A mounted cassowary skeleton, dusty and gnawed by boneworms, nearly collapsed on top of the shuffling creature, and his initial cry of surprise turned into a triumphant little exclamation. Draped atop the bird’s skull like some kind of surreal tiara was a blackened amulet, bearing a sharp-edged carving of an alicorn’s head in profile. The grey creature smiled, and scooped the amulet into a little satchel at his flank, already bulging with other pieces of jewelry and oddly-shaped objets d’art. There was nothing like having a few forbidden artifacts on display to boost one’s reputation as a vendor of strange and unspeakable things, and the Alicorn Amulet, its powers notwithstanding, was harmless enough compared to some of the other options. Anypony who recognized it would also know how monumentally stupid it would be to try to actually use it, making it about as safe as a forbidden artifact could possibly be. Definitely better than the Hinnysmouth gold he had been going to use; Tian knew he didn’t need any more attention from them.
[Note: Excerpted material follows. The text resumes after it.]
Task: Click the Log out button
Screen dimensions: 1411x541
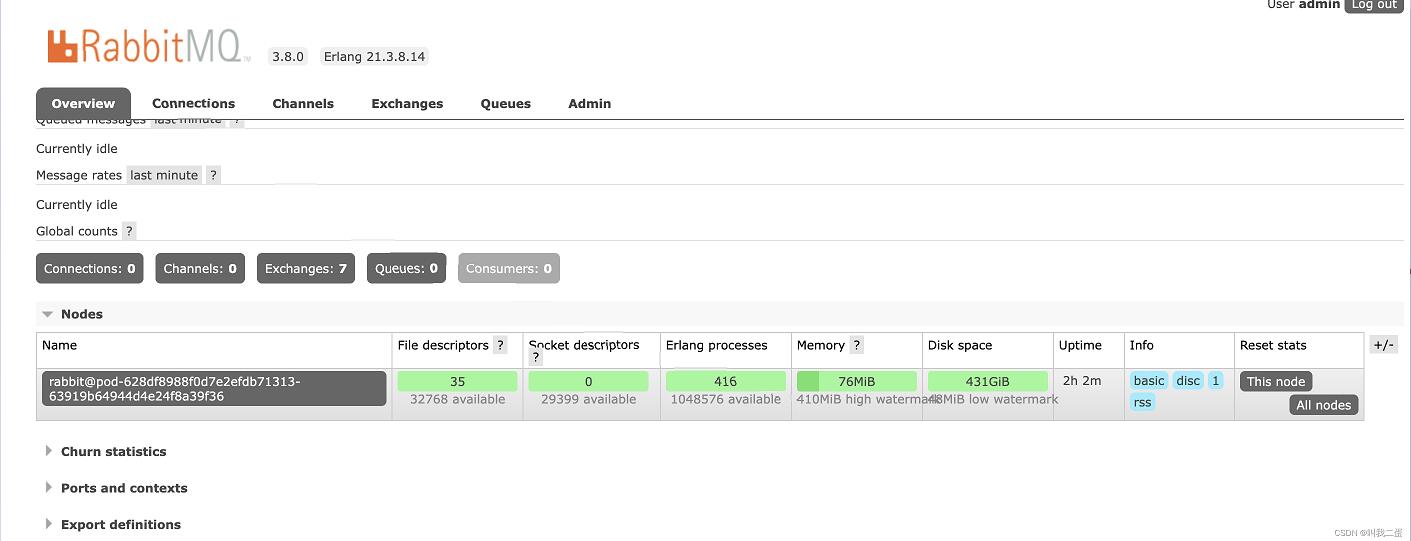Action: point(1373,5)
The little bronze bell on the front door jingled, and the silk-clad stallion raised his head, his long queue swaying from the sudden movement. A customer! He turned and slid towards the front of his shop, snuffing the taper with a wave of his hoof as he passed by.

Two customers, amended the stallion, as he passed through the curtain hanging across the backroom door. One, a hooded and cloaked pony—probably a mare, to judge from her size—was already rummaging around through a stack of maps leaning against a dusty sarcophagus, while the other still stood in the doorway, shifting from side to side as though it wasn’t quite comfortable in its own hooves. The shopkeep wasn’t sure what kind of equine it was, although the outline was somehow familiar. Well, no matter. All types were welcome here, so long as their gold was good.
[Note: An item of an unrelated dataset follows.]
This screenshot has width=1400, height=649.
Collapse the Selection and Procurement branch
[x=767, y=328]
“Miss, I really ain’t sure this place is open,” drawled the awkward silhouette in a twanging, accented voice. It was a stallion, then. “It’s awful late. Shouldn’t we come back tomorrow?”

His cloaked companion looked up. “Nonsense. By the standards of the Hollow Shades, eleven at night is practically the start of the business day. The proprietor is no doubt watching us this very moment, and will shortly be making himself known to—Ah.”
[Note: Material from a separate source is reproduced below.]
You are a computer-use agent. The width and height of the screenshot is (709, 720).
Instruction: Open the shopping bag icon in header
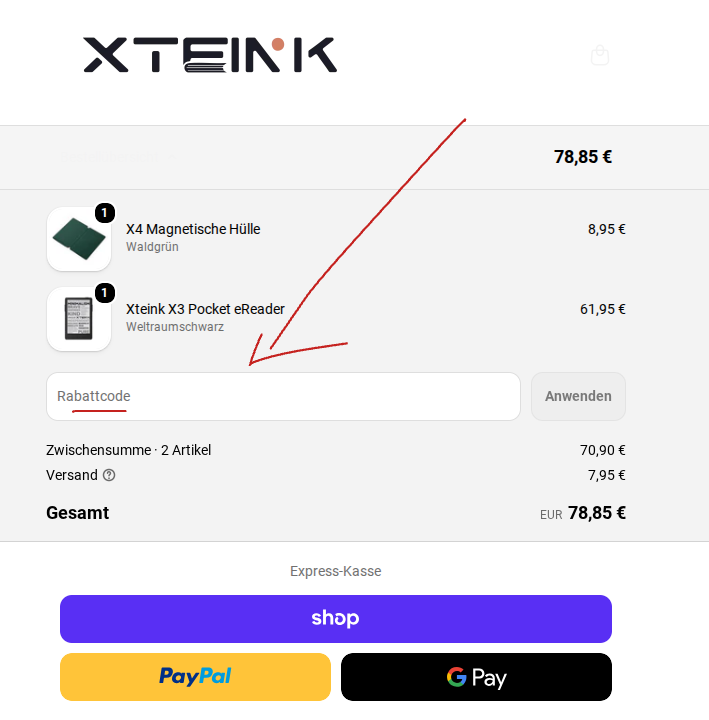coord(600,55)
A sharp one, this, thought the shopkeep, as he stepped forward, a newly lit lantern swinging from the crook of his left forehoof. In a polite tone tinged with just the right amount of mystery, he asked, “Can I help you, travelers?”

The mare doffed her hood and smiled a not-particularly-nice smile. “Good evening, Odsin-qiánbèi. It’s been a while. How is business?”

There was something strangely familiar about the mare’s voice, something the shopkeep couldn’t quite place. “It—it goes well. Do I know you, traveler?” There was decidedly less mystique in his voice this time around. His visitor tilted her head.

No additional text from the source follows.